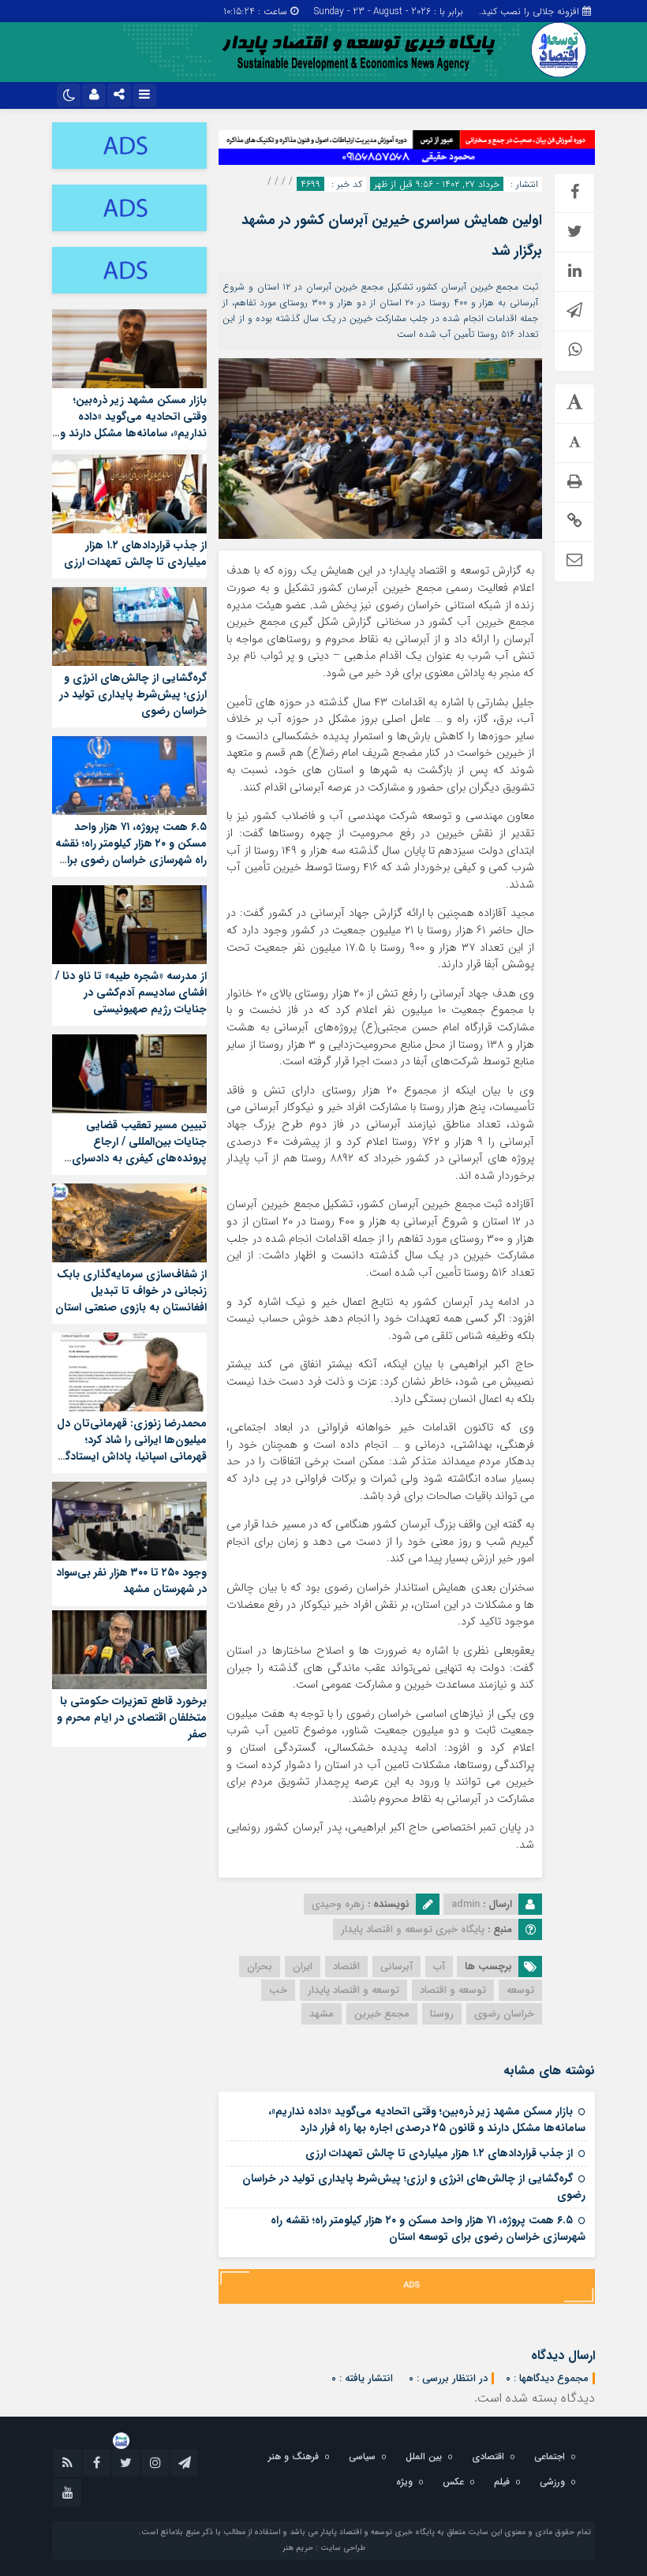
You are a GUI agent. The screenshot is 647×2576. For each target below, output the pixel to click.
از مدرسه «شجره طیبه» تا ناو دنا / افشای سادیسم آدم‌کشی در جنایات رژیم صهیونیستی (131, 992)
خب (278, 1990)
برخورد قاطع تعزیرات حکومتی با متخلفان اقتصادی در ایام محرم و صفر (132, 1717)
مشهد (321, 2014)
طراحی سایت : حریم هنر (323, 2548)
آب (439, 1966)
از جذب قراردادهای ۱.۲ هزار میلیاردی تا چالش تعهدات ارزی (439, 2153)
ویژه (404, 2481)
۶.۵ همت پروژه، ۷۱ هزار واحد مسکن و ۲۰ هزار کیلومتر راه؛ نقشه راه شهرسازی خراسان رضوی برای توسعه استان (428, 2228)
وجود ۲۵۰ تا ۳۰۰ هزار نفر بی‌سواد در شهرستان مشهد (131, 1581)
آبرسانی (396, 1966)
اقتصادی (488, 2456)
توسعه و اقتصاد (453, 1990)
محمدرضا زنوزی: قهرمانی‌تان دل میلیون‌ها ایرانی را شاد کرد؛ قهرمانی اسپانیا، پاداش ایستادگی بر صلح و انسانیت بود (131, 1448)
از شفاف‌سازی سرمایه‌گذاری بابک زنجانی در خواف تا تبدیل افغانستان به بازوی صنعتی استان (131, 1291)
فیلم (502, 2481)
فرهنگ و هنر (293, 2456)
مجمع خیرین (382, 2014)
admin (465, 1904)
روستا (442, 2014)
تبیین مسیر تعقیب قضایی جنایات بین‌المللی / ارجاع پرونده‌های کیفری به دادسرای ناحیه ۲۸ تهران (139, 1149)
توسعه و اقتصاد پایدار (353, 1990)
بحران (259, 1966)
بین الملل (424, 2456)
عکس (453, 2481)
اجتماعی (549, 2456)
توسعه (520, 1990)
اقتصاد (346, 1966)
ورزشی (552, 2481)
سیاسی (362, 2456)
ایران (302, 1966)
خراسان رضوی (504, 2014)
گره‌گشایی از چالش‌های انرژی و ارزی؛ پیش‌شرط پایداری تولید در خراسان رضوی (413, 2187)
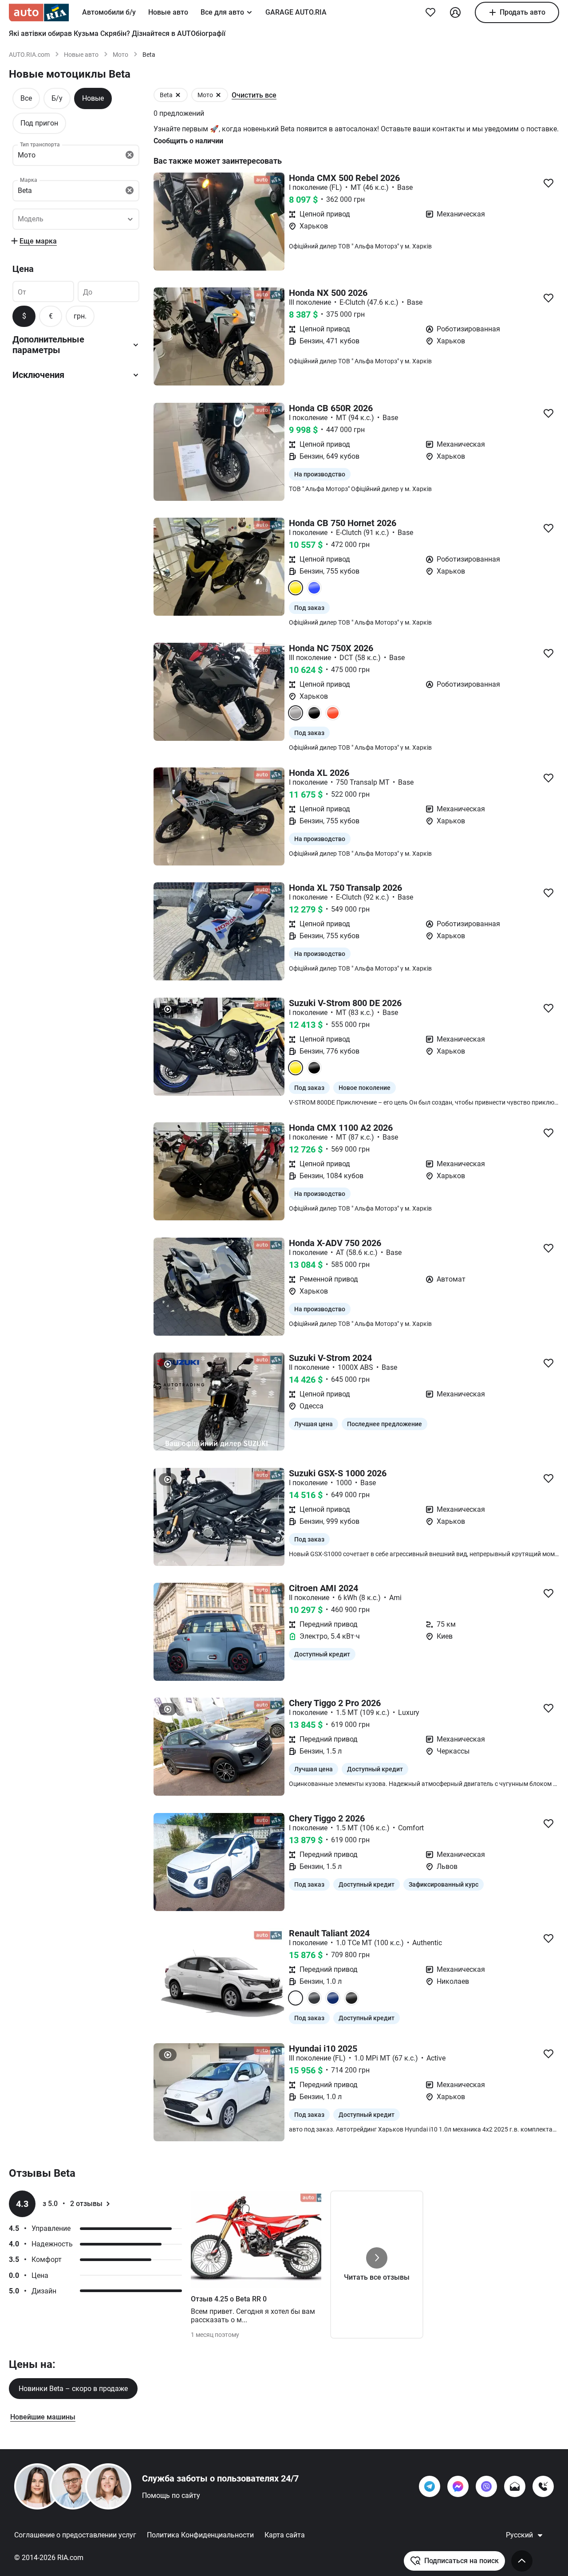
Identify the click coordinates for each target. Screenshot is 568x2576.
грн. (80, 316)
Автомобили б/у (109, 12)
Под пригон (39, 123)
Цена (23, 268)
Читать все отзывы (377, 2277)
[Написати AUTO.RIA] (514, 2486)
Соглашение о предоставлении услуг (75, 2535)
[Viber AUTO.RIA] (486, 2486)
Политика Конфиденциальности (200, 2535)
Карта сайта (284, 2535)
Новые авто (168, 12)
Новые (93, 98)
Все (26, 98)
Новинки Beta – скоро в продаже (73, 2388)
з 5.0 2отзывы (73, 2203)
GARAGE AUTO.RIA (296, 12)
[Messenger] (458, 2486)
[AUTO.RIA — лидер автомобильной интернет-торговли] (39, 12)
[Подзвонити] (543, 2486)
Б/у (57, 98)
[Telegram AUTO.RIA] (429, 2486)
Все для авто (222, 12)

▶ TASK DIRECTIONS:
The whole listing above is to be printed exactly; the pictures stay out.

▶ ANSWER BOX:
You are a GUI agent. The screenshot is 647×2576. For each target below, output the pixel to click.
از مدرسه «شجره طیبه» تا ناو دنا / افشای سادیسم آدم‌کشی در جنایات رژیم صهیونیستی (131, 992)
خب (278, 1990)
برخورد قاطع تعزیرات حکومتی با متخلفان اقتصادی در ایام محرم و صفر (132, 1717)
مشهد (321, 2014)
طراحی سایت : حریم هنر (323, 2548)
آب (439, 1966)
از جذب قراردادهای ۱.۲ هزار میلیاردی تا چالش تعهدات ارزی (439, 2153)
ویژه (404, 2481)
۶.۵ همت پروژه، ۷۱ هزار واحد مسکن و ۲۰ هزار کیلومتر راه؛ نقشه راه شهرسازی خراسان رضوی برای توسعه استان (428, 2228)
وجود ۲۵۰ تا ۳۰۰ هزار نفر بی‌سواد در شهرستان مشهد (131, 1581)
آبرسانی (396, 1966)
اقتصادی (488, 2456)
توسعه و اقتصاد (453, 1990)
محمدرضا زنوزی: قهرمانی‌تان دل میلیون‌ها ایرانی را شاد کرد؛ قهرمانی اسپانیا، پاداش ایستادگی بر صلح و انسانیت بود (131, 1448)
از شفاف‌سازی سرمایه‌گذاری بابک زنجانی در خواف تا تبدیل افغانستان به بازوی صنعتی استان (131, 1291)
فیلم (502, 2481)
فرهنگ و هنر (293, 2456)
مجمع خیرین (382, 2014)
admin (465, 1904)
روستا (442, 2014)
تبیین مسیر تعقیب قضایی جنایات بین‌المللی / ارجاع پرونده‌های کیفری به دادسرای ناحیه ۲۸ تهران (139, 1149)
توسعه و اقتصاد پایدار (353, 1990)
بحران (259, 1966)
بین الملل (424, 2456)
عکس (453, 2481)
اجتماعی (549, 2456)
توسعه (520, 1990)
اقتصاد (346, 1966)
ورزشی (552, 2481)
سیاسی (362, 2456)
ایران (302, 1966)
خراسان رضوی (504, 2014)
گره‌گشایی از چالش‌های انرژی و ارزی؛ پیش‌شرط پایداری تولید در خراسان رضوی (413, 2187)
Identify the click coordinates for each target. Screenshot is 568x2576.
грн. (80, 316)
Автомобили б/у (109, 12)
Под пригон (39, 123)
Цена (23, 268)
Читать все отзывы (377, 2277)
[Написати AUTO.RIA] (514, 2486)
Соглашение о предоставлении услуг (75, 2535)
[Viber AUTO.RIA] (486, 2486)
Политика Конфиденциальности (200, 2535)
Карта сайта (284, 2535)
Новые авто (168, 12)
Новые (93, 98)
Все (26, 98)
Новинки Beta – скоро в продаже (73, 2388)
з 5.0 2отзывы (73, 2203)
GARAGE AUTO.RIA (296, 12)
[Messenger] (458, 2486)
[AUTO.RIA — лидер автомобильной интернет-торговли] (39, 12)
[Подзвонити] (543, 2486)
Б/у (57, 98)
[Telegram AUTO.RIA] (429, 2486)
Все для авто (222, 12)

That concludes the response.